BEGIN Input data

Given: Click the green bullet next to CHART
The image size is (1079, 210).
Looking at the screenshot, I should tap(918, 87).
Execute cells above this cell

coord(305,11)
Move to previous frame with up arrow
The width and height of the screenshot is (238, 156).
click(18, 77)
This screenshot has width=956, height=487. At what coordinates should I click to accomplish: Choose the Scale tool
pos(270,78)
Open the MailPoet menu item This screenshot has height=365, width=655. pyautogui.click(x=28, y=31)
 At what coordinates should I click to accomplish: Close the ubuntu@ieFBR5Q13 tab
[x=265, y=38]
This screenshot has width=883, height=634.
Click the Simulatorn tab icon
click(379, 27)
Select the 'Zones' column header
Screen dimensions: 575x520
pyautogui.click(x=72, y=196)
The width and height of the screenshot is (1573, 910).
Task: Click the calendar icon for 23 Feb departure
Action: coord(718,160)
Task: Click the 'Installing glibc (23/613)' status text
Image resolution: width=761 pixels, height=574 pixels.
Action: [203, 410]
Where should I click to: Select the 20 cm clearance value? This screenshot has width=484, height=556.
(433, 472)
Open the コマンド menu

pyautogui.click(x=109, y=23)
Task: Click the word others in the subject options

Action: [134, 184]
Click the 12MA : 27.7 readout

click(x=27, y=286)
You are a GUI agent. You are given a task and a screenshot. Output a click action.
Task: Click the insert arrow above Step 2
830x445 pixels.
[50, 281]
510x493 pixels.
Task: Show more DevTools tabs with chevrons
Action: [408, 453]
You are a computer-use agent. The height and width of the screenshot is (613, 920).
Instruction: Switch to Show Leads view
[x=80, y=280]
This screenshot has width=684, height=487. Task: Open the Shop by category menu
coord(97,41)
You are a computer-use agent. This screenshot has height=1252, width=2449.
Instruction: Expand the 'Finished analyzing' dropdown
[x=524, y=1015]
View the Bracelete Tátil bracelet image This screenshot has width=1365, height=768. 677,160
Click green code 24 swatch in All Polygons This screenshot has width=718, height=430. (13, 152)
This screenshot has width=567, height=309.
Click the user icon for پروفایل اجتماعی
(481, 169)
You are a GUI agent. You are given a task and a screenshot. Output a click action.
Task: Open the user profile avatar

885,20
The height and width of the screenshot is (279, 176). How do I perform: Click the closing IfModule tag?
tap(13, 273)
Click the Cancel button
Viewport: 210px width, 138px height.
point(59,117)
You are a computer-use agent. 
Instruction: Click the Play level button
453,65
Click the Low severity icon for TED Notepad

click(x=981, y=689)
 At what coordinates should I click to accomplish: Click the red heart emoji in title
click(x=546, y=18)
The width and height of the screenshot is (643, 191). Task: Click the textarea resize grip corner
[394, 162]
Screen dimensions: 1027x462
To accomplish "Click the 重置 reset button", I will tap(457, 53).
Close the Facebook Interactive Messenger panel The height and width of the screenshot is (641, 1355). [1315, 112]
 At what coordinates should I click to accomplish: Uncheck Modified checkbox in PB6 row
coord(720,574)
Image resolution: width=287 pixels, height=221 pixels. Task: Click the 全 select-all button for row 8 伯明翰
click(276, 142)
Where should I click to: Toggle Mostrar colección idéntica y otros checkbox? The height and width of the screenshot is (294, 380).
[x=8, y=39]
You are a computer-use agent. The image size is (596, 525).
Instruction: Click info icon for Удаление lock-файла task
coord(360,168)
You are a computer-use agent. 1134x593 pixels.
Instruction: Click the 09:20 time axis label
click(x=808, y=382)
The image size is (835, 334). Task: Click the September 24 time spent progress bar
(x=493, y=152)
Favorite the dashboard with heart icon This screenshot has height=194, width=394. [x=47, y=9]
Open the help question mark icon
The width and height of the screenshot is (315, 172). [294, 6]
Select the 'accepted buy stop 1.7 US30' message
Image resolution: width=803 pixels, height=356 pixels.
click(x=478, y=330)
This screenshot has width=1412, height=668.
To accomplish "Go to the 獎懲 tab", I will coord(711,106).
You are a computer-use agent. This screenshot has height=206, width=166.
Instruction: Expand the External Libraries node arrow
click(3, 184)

END Input data

§ Task statement: Which lines of the data include the string "will"? Find them and copy each one.

§ Completed task:
To accomplish "Click the 重置 reset button", I will tap(457, 53).
To accomplish "Go to the 獎懲 tab", I will coord(711,106).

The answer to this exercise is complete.